MEGHA JAIN

About LinkedIn GitHub Email

Projects


    • Tracking Media Coverage on Climate Change
    • Tools:

      scrapy, selenium, pandas, MIT NER, scikit-learn, flask, D3

    • A d3 interactive dashboard, this project tracks how media coverage on climate change has evolved over time and across the country using natural language processing. Using articles scraped from 12 news sources, the project focuses on reporting during extreme weather events, specifically droughts, hurricanes, tornadoes, and flooding and finds the dominant topics for each event. The dashboard shows a stacked area chart of each topic's strength over time, a content box with the top headlines for the strongest topic in a given year, and a map indicating the number of that type of event in a given year.

    • AccessArt
    • Tools:

      scrapy, selenium, pandas, textblob, scikit-learn, flask, SQLite

    • The motivation for this project came from a friend interested in further exploring New York's art scene. This flask app displays images from current exhibits and, upon clicking on an exhibit, suggests 3 related exhibits. Given the lack of publicly accessible feedback on exhibits, the suggestions are based on a content-based filtering system that analyzes exhibit descriptions, scraped from websites such as Artbeat and Artsy, using NLP.

    • Predicting FEMA Declarations
    • Tools:

      scikit-learn, pandas, seaborn

    • This project explored classification algorithms through trying to predict whether a weather event will be declared a disaster by FEMA. The aim is to help counties better predict disasters and request aid in advance while helping FEMA plan for aid provision. Data sources included weather data from CDIAC, extreme weather event data from the NOAA, and socioeconomic and infrastructure data from the Census and the American Community Survey. The final model used is gradient boosting trees, which performed well with 88% recall.
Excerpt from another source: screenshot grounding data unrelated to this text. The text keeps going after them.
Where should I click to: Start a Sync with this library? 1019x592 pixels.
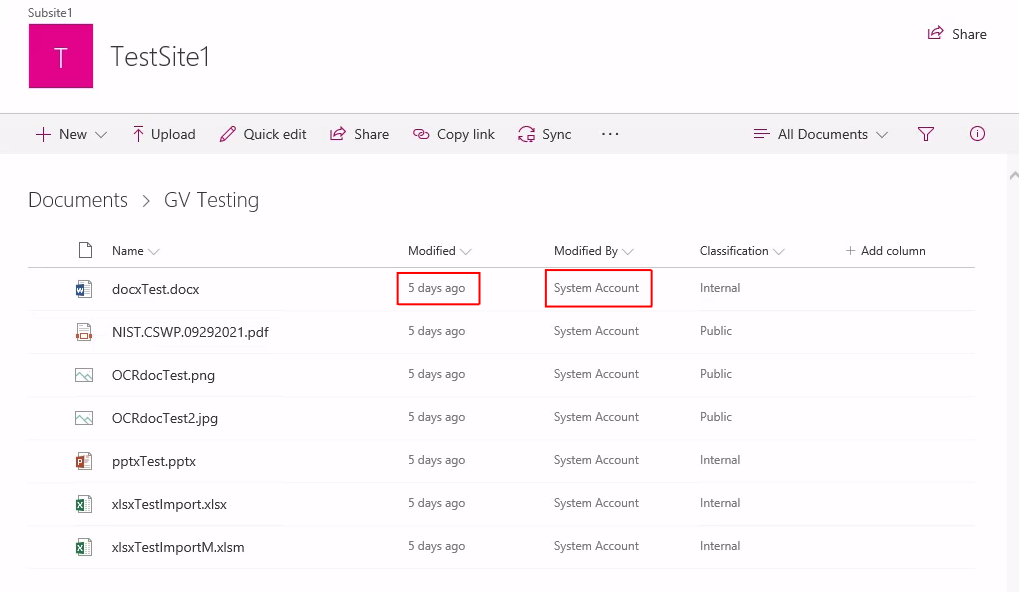pos(544,133)
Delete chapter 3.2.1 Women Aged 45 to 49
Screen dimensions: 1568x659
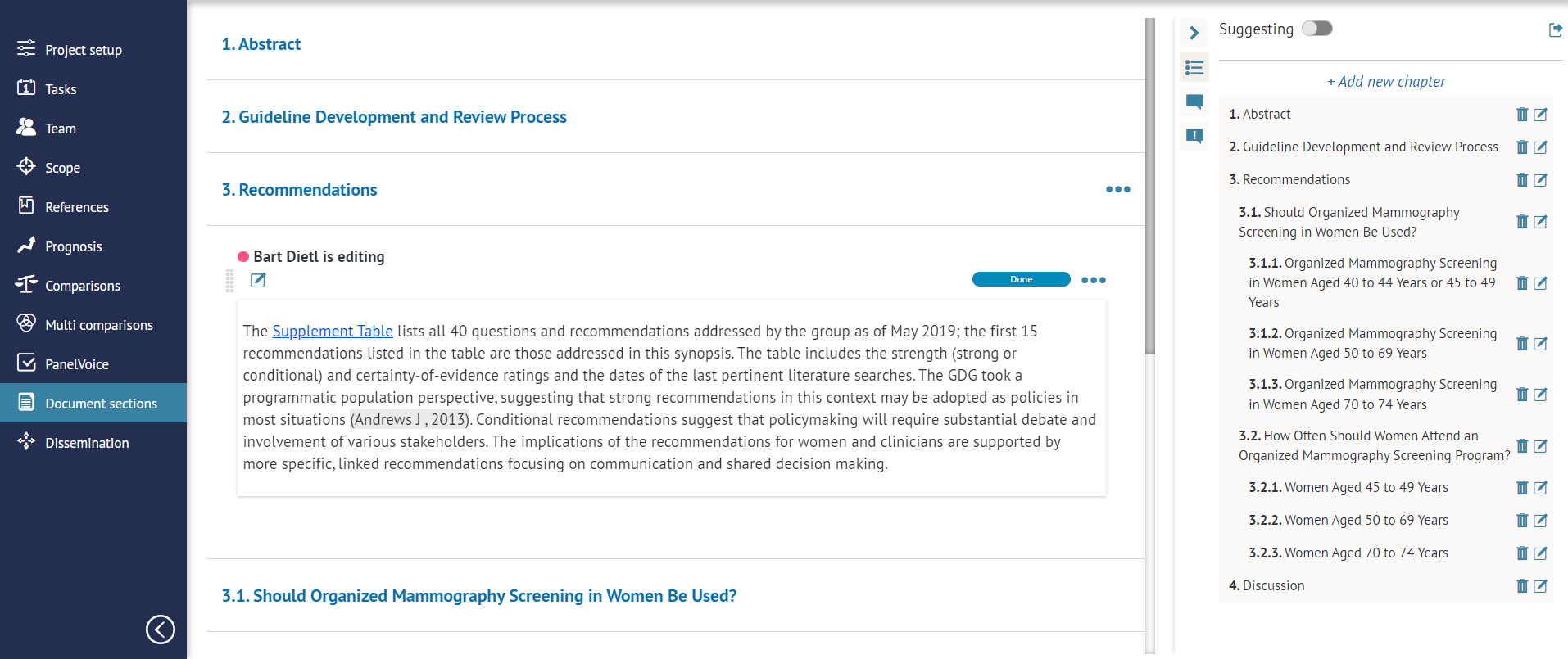pyautogui.click(x=1522, y=488)
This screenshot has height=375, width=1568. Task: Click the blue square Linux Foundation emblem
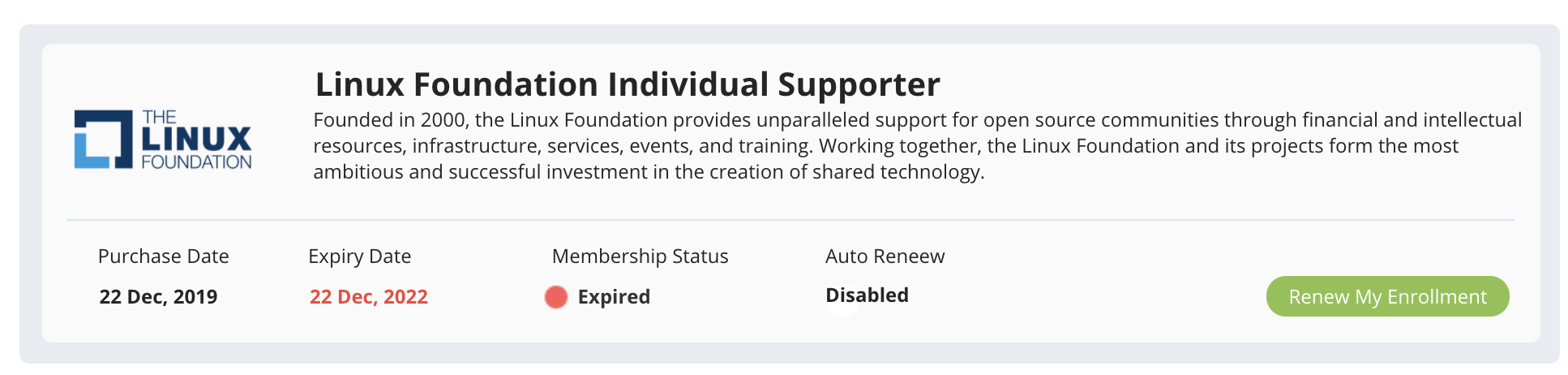click(x=103, y=140)
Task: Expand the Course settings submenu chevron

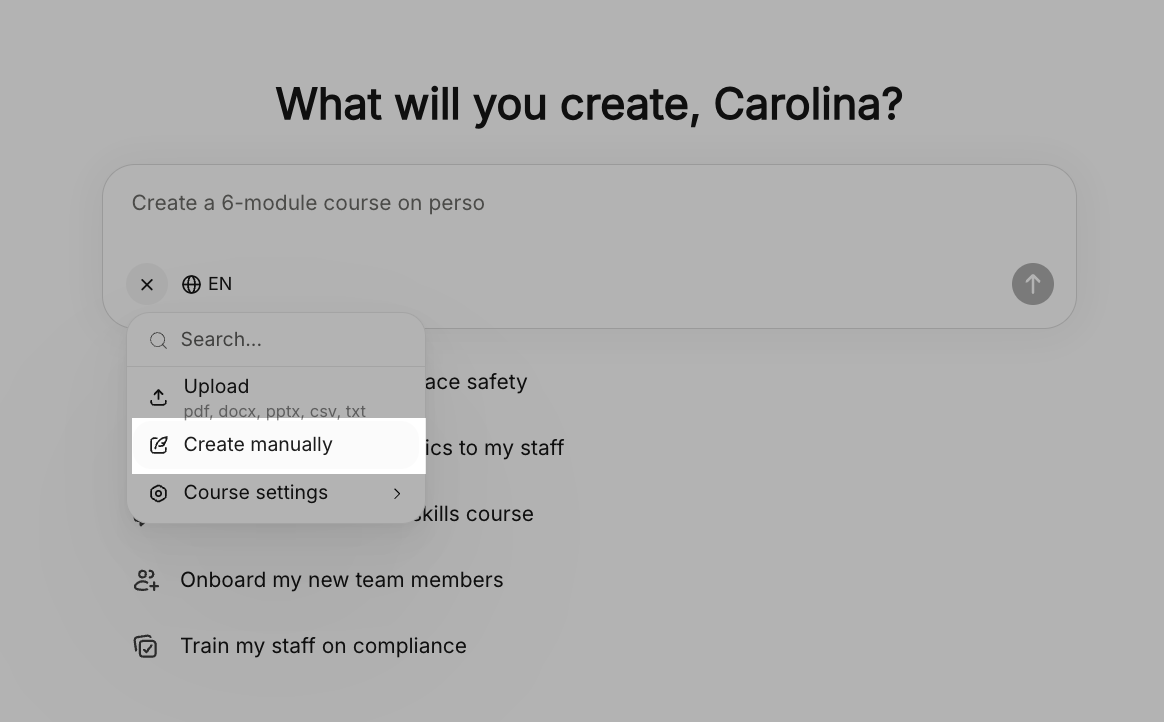Action: click(397, 493)
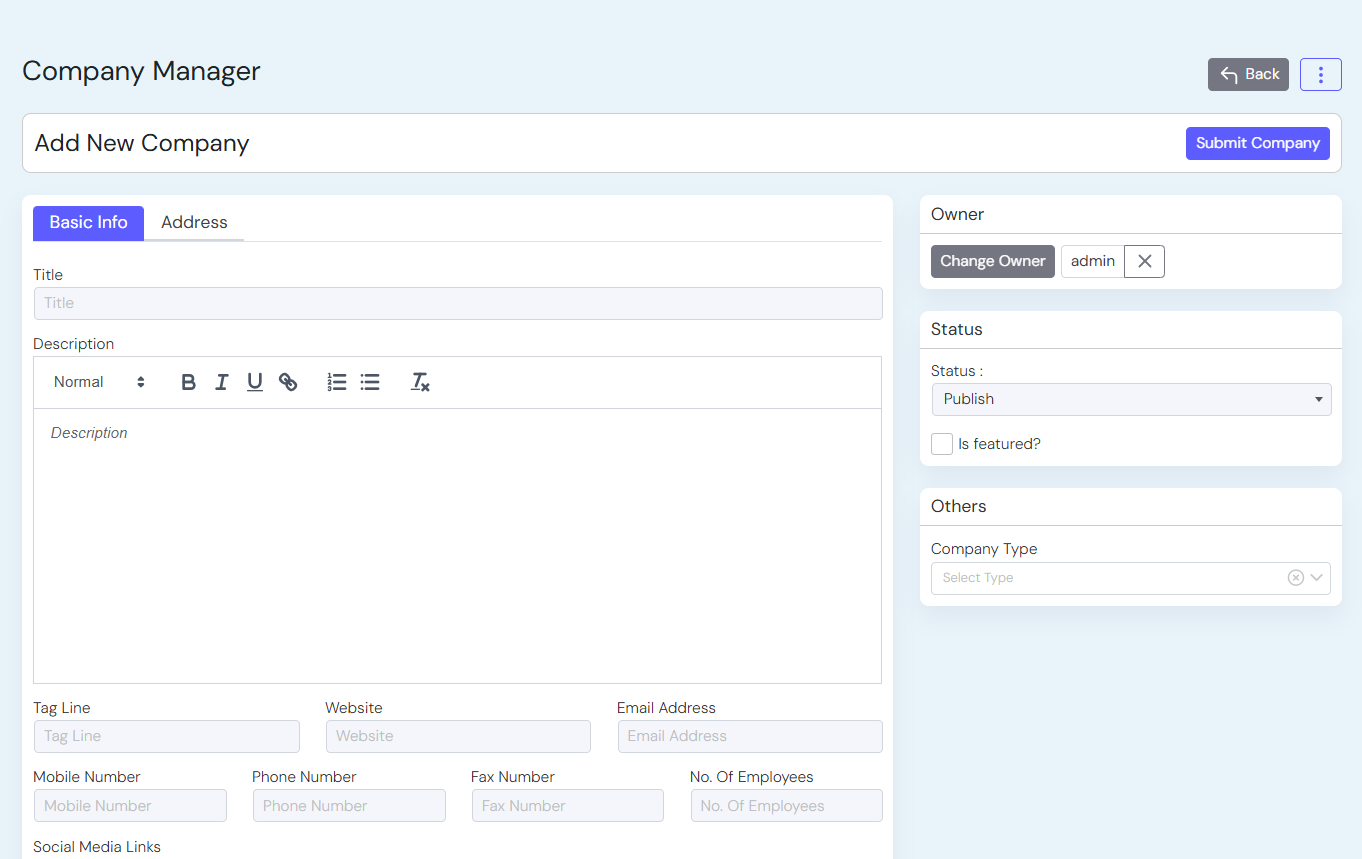Start a numbered list in description
This screenshot has width=1362, height=859.
[337, 382]
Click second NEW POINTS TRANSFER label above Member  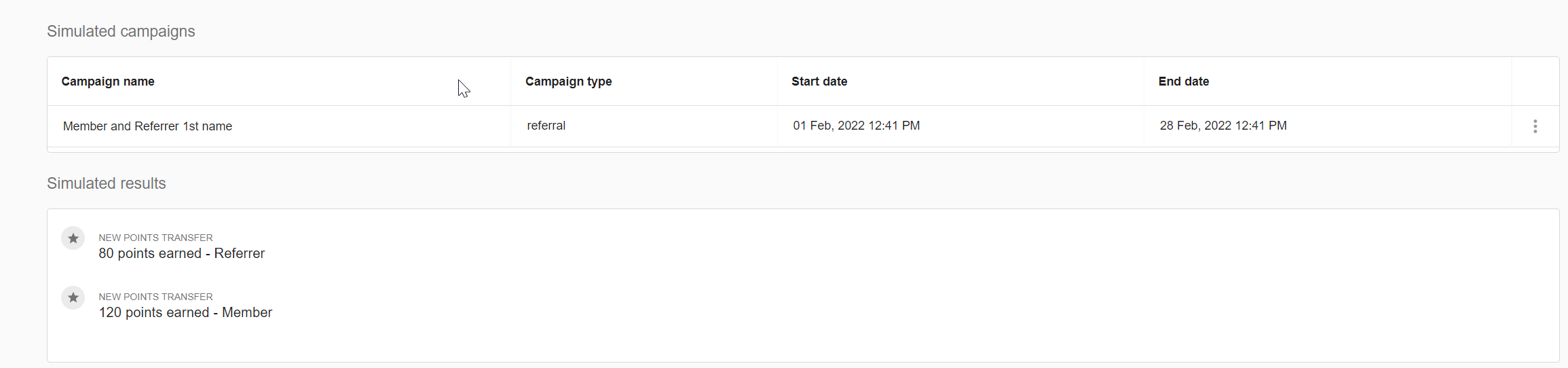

    • New York City's Energy and Water Use 2013 Report
    • Tools:

      pandas, seaborn

    • This report, produced by the Urban Green Council, the Mayor's Office of Sustainability and NYU's Center for Urban Science and Progress, combines New York City's benchmarking data with newly collected audit data to better understand how much and how energy is used in New York City's largest buildings. My contribution, while at Urban Green, included devising and refining cleaning methodologies for the benchmarking and audit datasets and developing content and graphics.

    • Metered
    • Tools:

      pandas, seaborn

    • While at Urban Green, we developed a website to display the benchmarking data documenting NYC's largest buidings' energy and water use in a lay-friendly manner. My contributions here included cleaning and preparing the data and graphics for the website developers.